Virginia: the Old Dominion eBook

This eBook from the Gutenberg Project consists of approximately 226 pages of information about Virginia.

Virginia: the Old Dominion eBook

This eBook from the Gutenberg Project consists of approximately 226 pages of information about Virginia.

The boxes aboard, our lines were cast off and Gadabout moved on up the James.

[Illustration:  A trapper’s home by the Riverbank.]

Soon we were approaching one of the most historic points on the river.  We could tell that by a deserted old manor-house occupying a fine, neglected site on the left bank of the stream.

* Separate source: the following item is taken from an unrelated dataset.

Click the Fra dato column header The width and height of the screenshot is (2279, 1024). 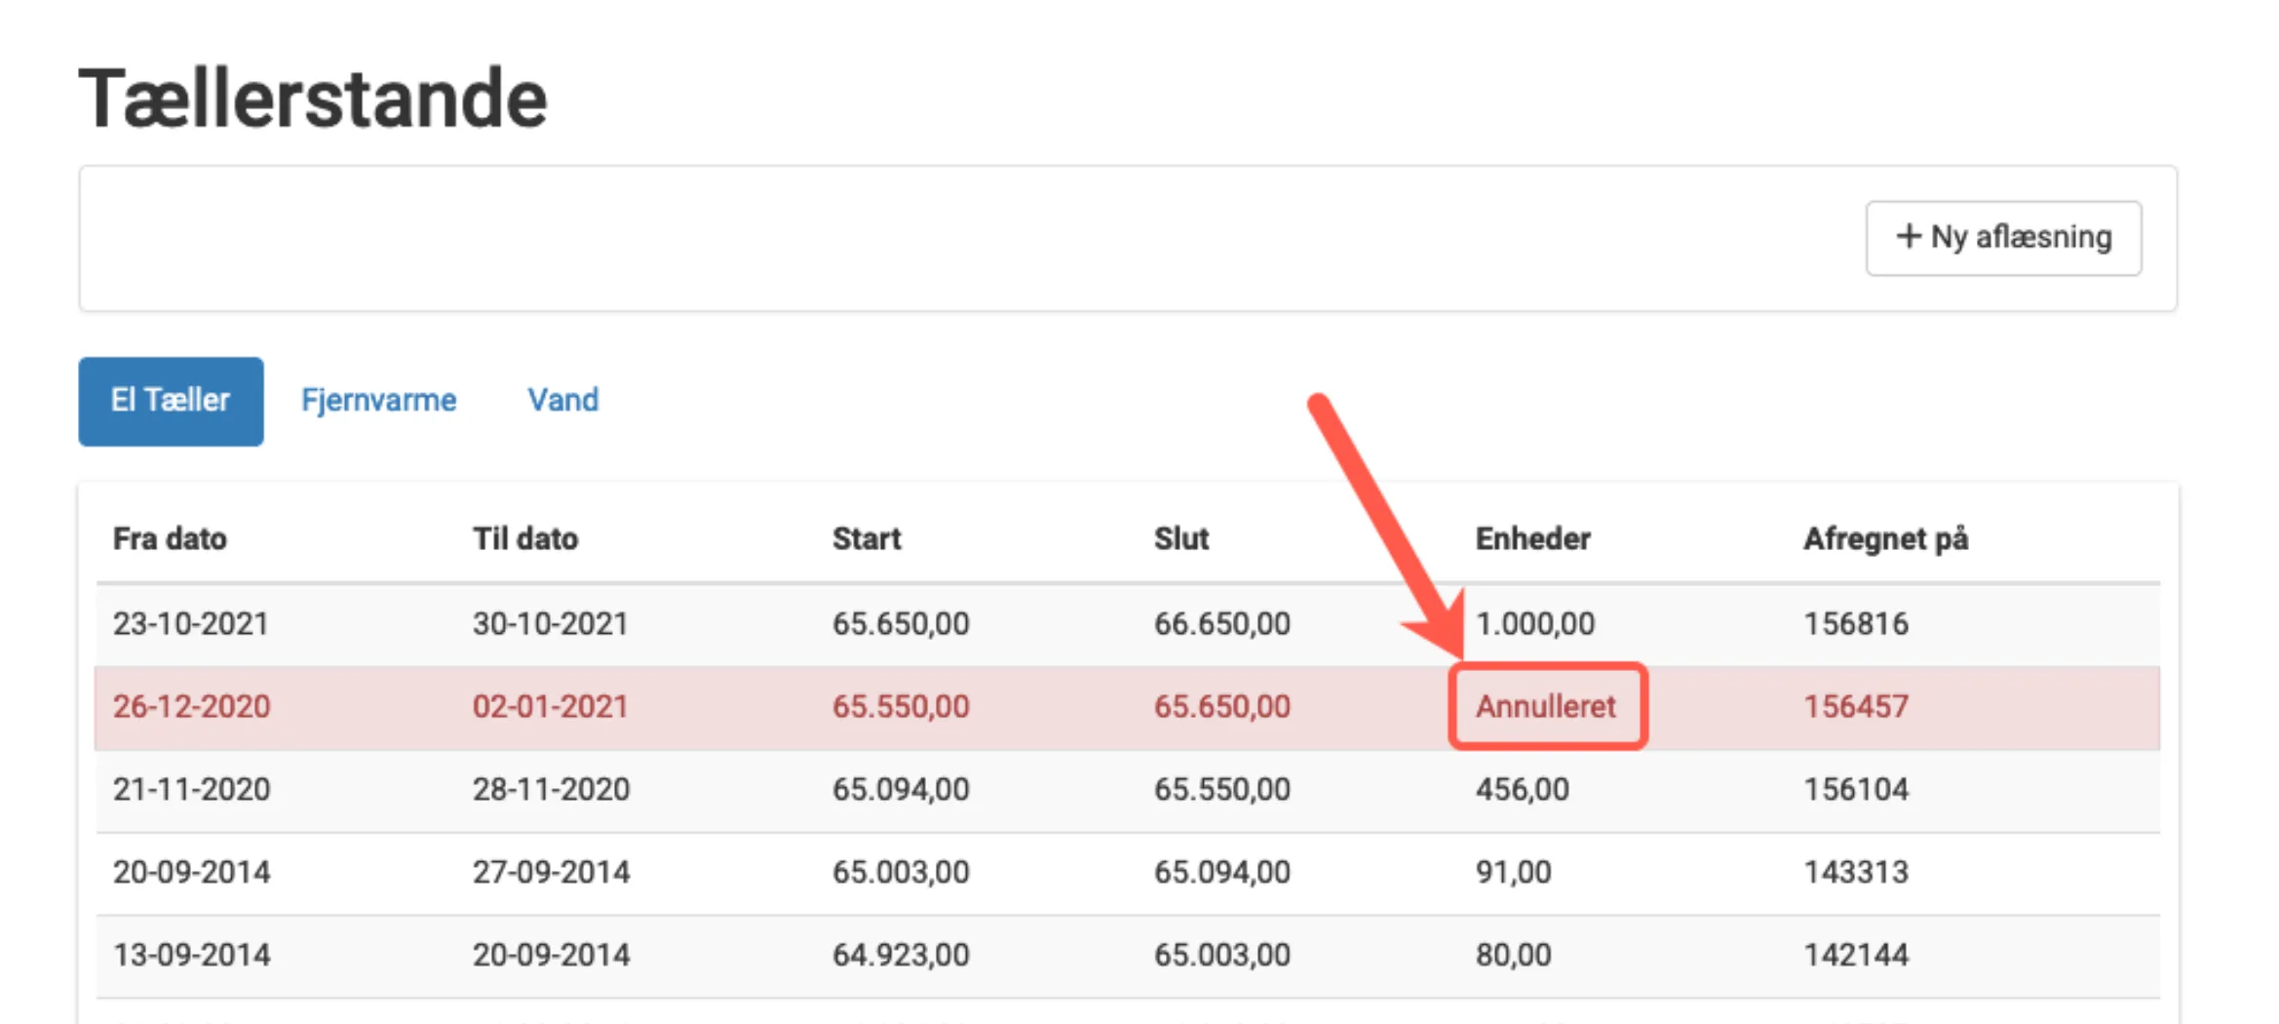(170, 538)
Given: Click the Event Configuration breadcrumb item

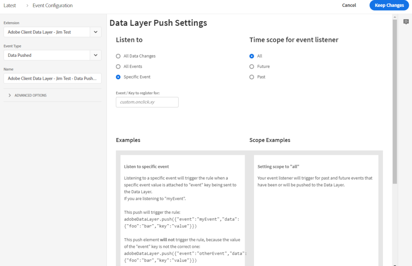Looking at the screenshot, I should point(53,6).
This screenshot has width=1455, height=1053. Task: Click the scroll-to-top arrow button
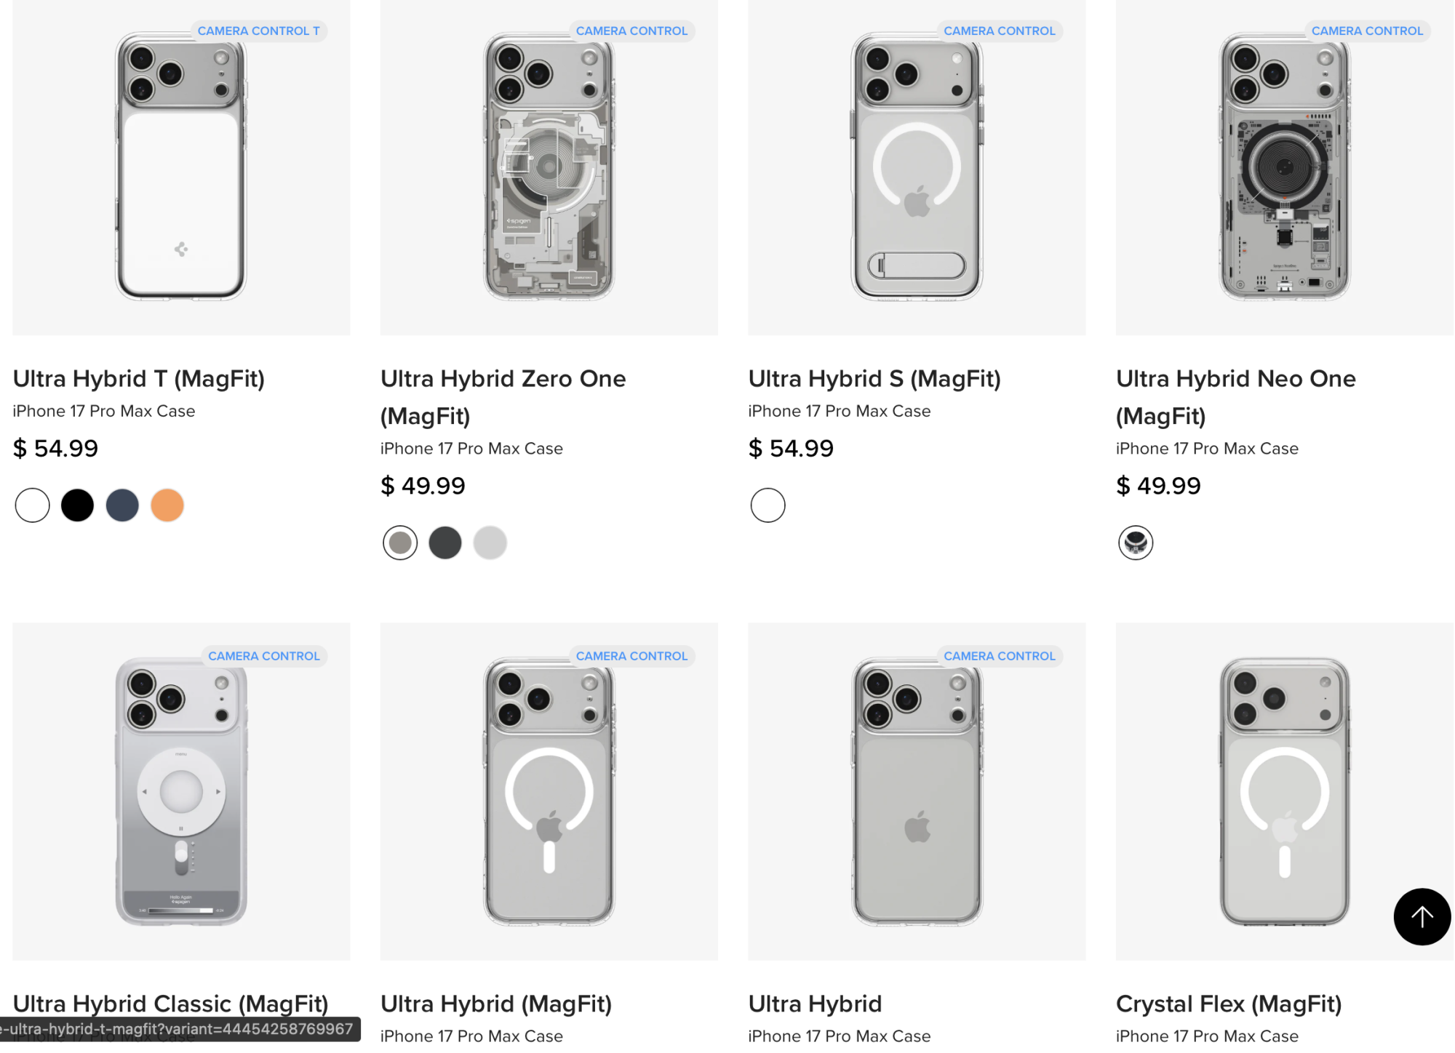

While the main structure still stood firm, and would for generations to come as it had for generations gone, yet the verandas about it had been partially burned and had collapsed, and the place looked dilapidated and forlorn.  In front, the spacious grounds, once terraced gardens, stretched wild and overgrown down to the river, where the straggling ruins of a pier completed the picture of desolation.

But, even neglected and abandoned, this sturdy colonial home, nearly two centuries old, still wore a noble air of family pride; still looked bravely out upon the river.  And why should it not?  What house but old Berkeley is the ancestral home of a signer of the Declaration of Independence and of two Presidents of the United States?

This plantation became the colonial seat of the elder branch of the Harrison family about the beginning of the eighteenth century.  It passed to strangers less than half a century ago.

From its founding, Berkeley was the home of distinguished men.  Here lived Benjamin Harrison, attorney general and treasurer of the colony; and his son, Major Benjamin Harrison, member of the House of Burgesses; and his son, Benjamin Harrison, member of the Continental Congress and signer of the Declaration of Independence; and his son, William Henry Harrison, famous general and the ninth President of our country; whose grandson, Benjamin Harrison, became our twenty-third President—­a striking showing of family distinction, and including the only instance, except that of the Adamses, of two members of the same family occupying the presidential chair.

[Illustration:  Berkeley. (The ancestral home of a signer of the Declaration of Independence and of two Presidents of the United States.)]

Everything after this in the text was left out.